Her two-dimensional work seems to be an extension of her sculptures, perhaps offering the artist more time to ruminate. Motion is almost always suggested. In the painting “Couple Walking,” a duo walks arm in arm, as if whistling in the abyss. Though the painting is no more than a few smears of acrylic paint on a patch of tin, the picture resonates. In “Figure Descending Staircase,” a thin tin man — held together by soot and wire — walks down a winding set of stairs, one step at a time. I love how the staircase begins and ends in a void, leading nowhere. This is the stuff of dreams.

June Leaf, “Untitled (Theater)” (2010–2011), mixed media, 53h x 23.25w x 36d (image courtesy the gallery)

Detail of “Untitled (Figure Cranking)”
Much of her work features miniature men and women that have been cobbled together by scraps of wire and tin. Often, they are engaged in some activity — turning a crankshaft, descending a staircase or climbing up a ladder. In “Untitled (Theater),” she constructed a miniature diorama that sits on top of an antique sewing machine. The tableaux features two characters. The first figure is seated on a chair, near the foreground. The second figure, whose back is to the audience, runs to the edge of the stage, just past a giant crankshaft. In “Untitled (Figure Cranking),” a naked man, stooped-back, turns a hand crank, which is attached to a large device that serves no discernible purpose. The figure is small. Some people may describe him as puny. At best, he’s six inches tall. What gets me is Leaf’s attention to detail. She made sure to include the figure’s scrotum and penis.

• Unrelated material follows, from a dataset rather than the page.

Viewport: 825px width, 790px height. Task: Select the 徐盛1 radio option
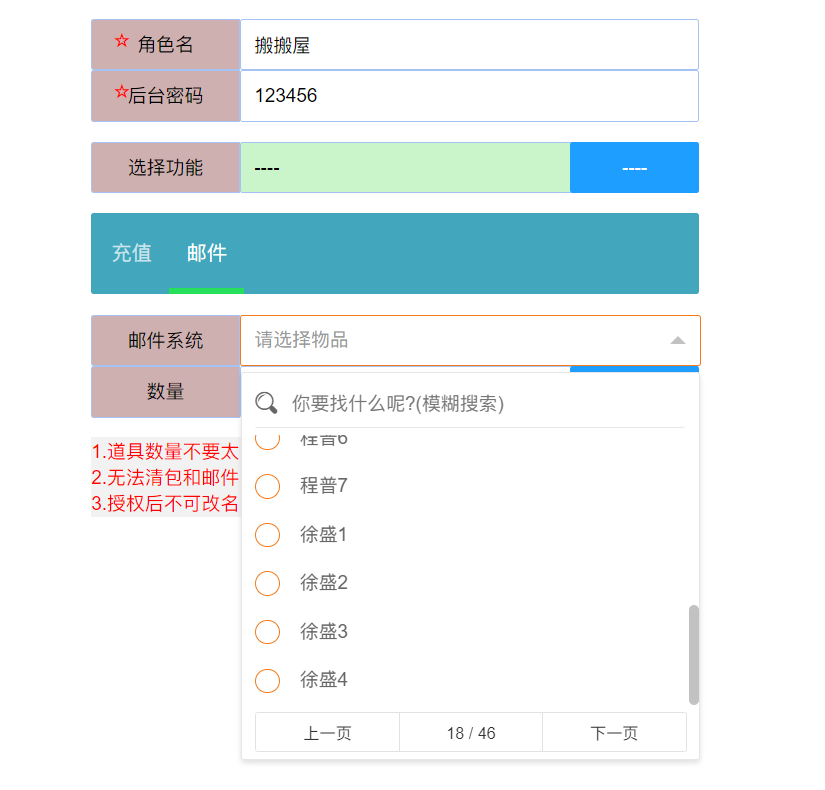(x=268, y=535)
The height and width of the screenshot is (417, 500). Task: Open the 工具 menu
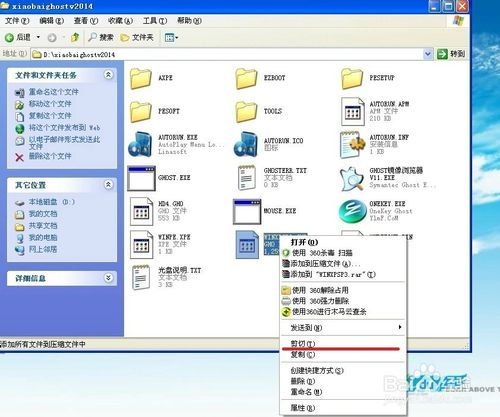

June Leaf, “Figure Covering a Woman” (2010–2011), tin, wire, fabric, acrylic, steel rods, 26 x 32 x 20 (courtesy the gallery)
Alexander Calder’s wire animated sculptures come to mind. In Leaf’s oeuvre, however, the circus has left town and the carnies are creaky-limbed pensioners unwilling to sit still or stop working, no matter how fruitless their activity may or may not be. The figurines do stuff, but get nothing done. The best they can hope for is to receive a few brief moments of respite: to be covered by a blanket as they sleep, as in “Figure Covering a Woman,” or to set one’s head’s down for a few minutes rest, as in “Sleeping Woman.”
The work on view suggests life is an exercise in futility (or an endless journey) that is punctuated by death, and yet, we must go on. Not sentimental but loving. There is no refuge in the world, save a wooden chair to rest a pair of weary legs.
June Leaf: Recent Work has been extended until February 4 at Edward Thorp Gallery (210 Eleventh Avenue, 6th Floor, Chelsea, Manhattan).